#### Direction:
Reproduce everything in the records from the line containing "You are a computer-use agent." down to the line containing "Instruction: Switch to", including both of those lines and nothing more.

#### Supplied material:
----
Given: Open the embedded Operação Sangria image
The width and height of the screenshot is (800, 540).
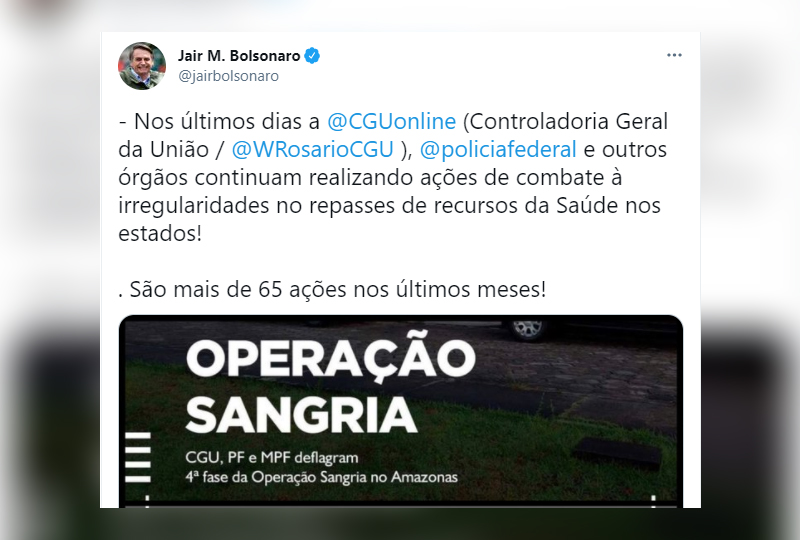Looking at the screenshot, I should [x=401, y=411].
----
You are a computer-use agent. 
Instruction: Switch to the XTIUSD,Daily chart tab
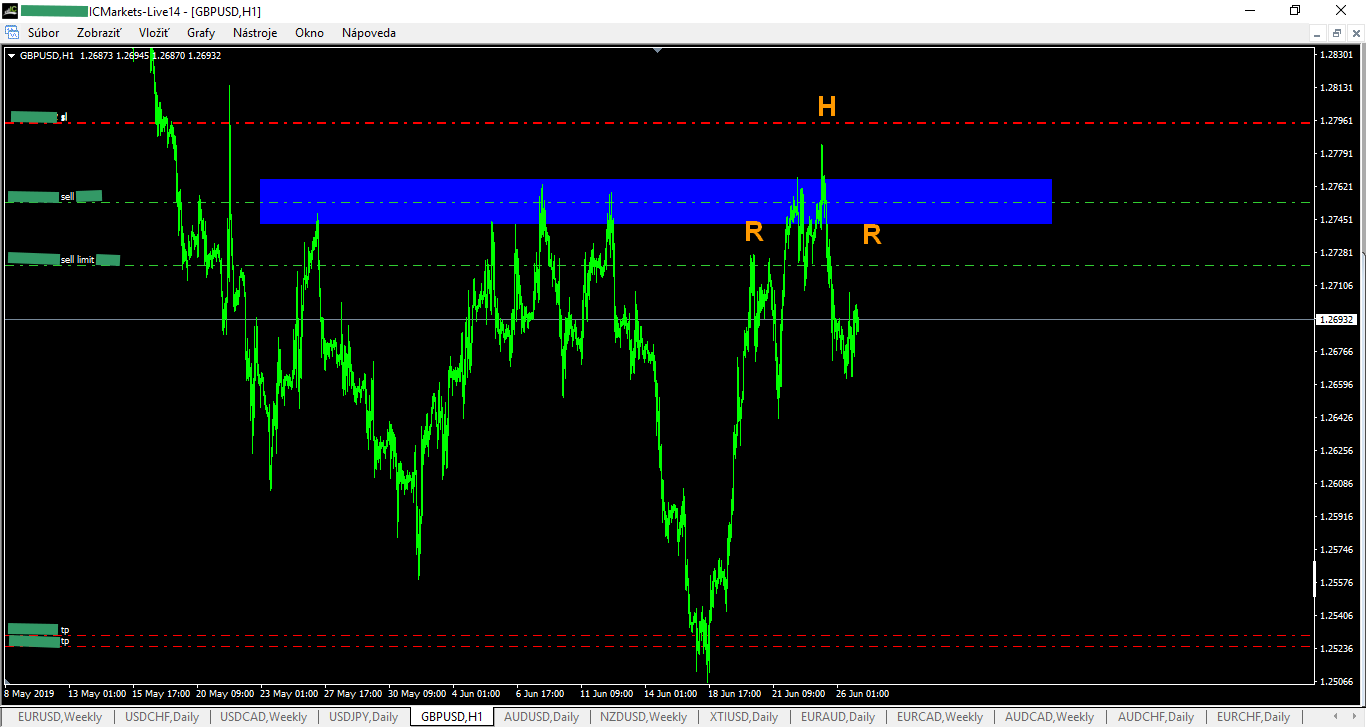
----
#### The completed task:
You are a computer-use agent. 
Instruction: Switch to the XTIUSD,Daily chart tab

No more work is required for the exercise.